▸ TEXTE DE LA PAGE
<<<<

L’ordonnance de clôture a été rendue le 21 mai 2024.

REPUBLIQUE FRANÇAISE
AU NOM DU PEUPLE FRANÇAIS

7 octobre 2024
Tribunal judiciaire d’Angers
RG
21/01087
07 Octobre 2024

AFFAIRE :
S.A.S. CHARIER TP SUD

C/
S.C.C.V. ANGEVINE DE CONSTRUCTION

N° RG 21/01087 – N° Portalis DBY2-W-B7F-GSBW

Assignation :07 Juin 2021

Ordonnance de Clôture : 21 Mai 2024

Demande en paiement du prix ou tendant à faire sanctionner le non-paiement du prix

TRIBUNAL JUDICIAIRE D’ANGERS

1ère Chambre

JUGEMENT

JUGEMENT DU SEPT OCTOBRE DEUX MIL VINGT QUATRE

DEMANDERESSE :

S.A.S. CHARIER TP SUD
[Adresse 1]
[Adresse 1]
[Localité 2]
Représentant : Maître Charline LE BRUN, avocat postulant au barreau d’ANGERS – Représentant : Maître Jean-Christophe SIEBERT, avocat plaidant au barreau de NANTES

DÉFENDERESSE :

S.C.C.V. ANGEVINE DE CONSTRUCTION
[Adresse 4]
[Localité 3]
Représentant : Maître Antoine BARRET de la SCP BARRET & MENANTEAU – AVOCATS & CONSEILS, avocats au barreau d’ANGERS

EVOCATION :

L’affaire a été évoquée à l’audience du 03 Juin 2024,

Composition du Tribunal :
Président : Luis GAMEIRO, Vice-Président, statuant comme JUGE UNIQUE

Greffier, lors des débats et du prononcé : Séverine MOIRÉ.

A l’issue de l’audience, le Président a fait savoir aux parties que le jugement serait rendu le 02 septembre 2024. La décision a été prorogée au 07 Octobre 2024

JUGEMENT du 07 Octobre 2024
rendu à cette audience par mise à disposition au Greffe (en application
de l’article 450 alinéa 2 du Code de Procédure Civile)
par Luis GAMEIRO, Vice-Président,
contradictoire
signé par Luis GAMEIRO, Vice-Président, et par Séverine MOIRÉ, Greffier.

EXPOSÉ DU LITIGE

La SCCV Angevine de Construction a confié les travaux de déconstruction désamiantage du programme immobilier « Terrasse de Loire » situé sur la commune de [Localité 6] (49), à la SAS Charier TP Sud, pour un montant de 287 947,20 euros TTC, ce en vertu d’un devis du 6 février 2019 et d’un devis complémentaire du 16 mai 2019.

Les prestations de déconstruction désamiantage ont débuté au mois de mars 2019 et se sont achevées au mois de septembre 2019.

>>>>

▸ JEU DE DONNÉES

<<<<

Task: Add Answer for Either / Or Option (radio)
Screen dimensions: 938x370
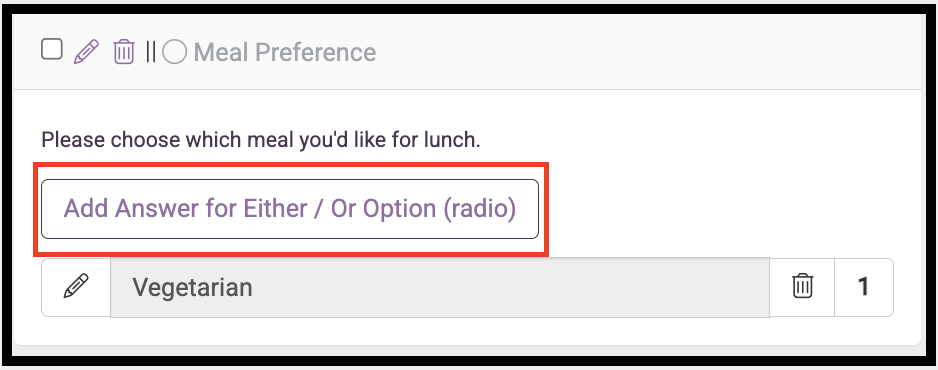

>>>>

▸ ÉNONCÉ A
D'après le texte de la page, pour quel montant les travaux de déconstruction désamiantage ont-ils été confiés à la SAS Charier TP Sud ?
▸ ÉNONCÉ B
Recopiez sans rien modifier le passage du texte de la page qui commence par « La SCCV Angevine » et se poursuit jusqu'à « de septembre 2019. ».

▸ CORRIGÉ A
287 947,20 euros TTC.

▸ CORRIGÉ B
La SCCV Angevine de Construction a confié les travaux de déconstruction désamiantage du programme immobilier « Terrasse de Loire » situé sur la commune de [Localité 6] (49), à la SAS Charier TP Sud, pour un montant de 287 947,20 euros TTC, ce en vertu d’un devis du 6 février 2019 et d’un devis complémentaire du 16 mai 2019.

Les prestations de déconstruction désamiantage ont débuté au mois de mars 2019 et se sont achevées au mois de septembre 2019.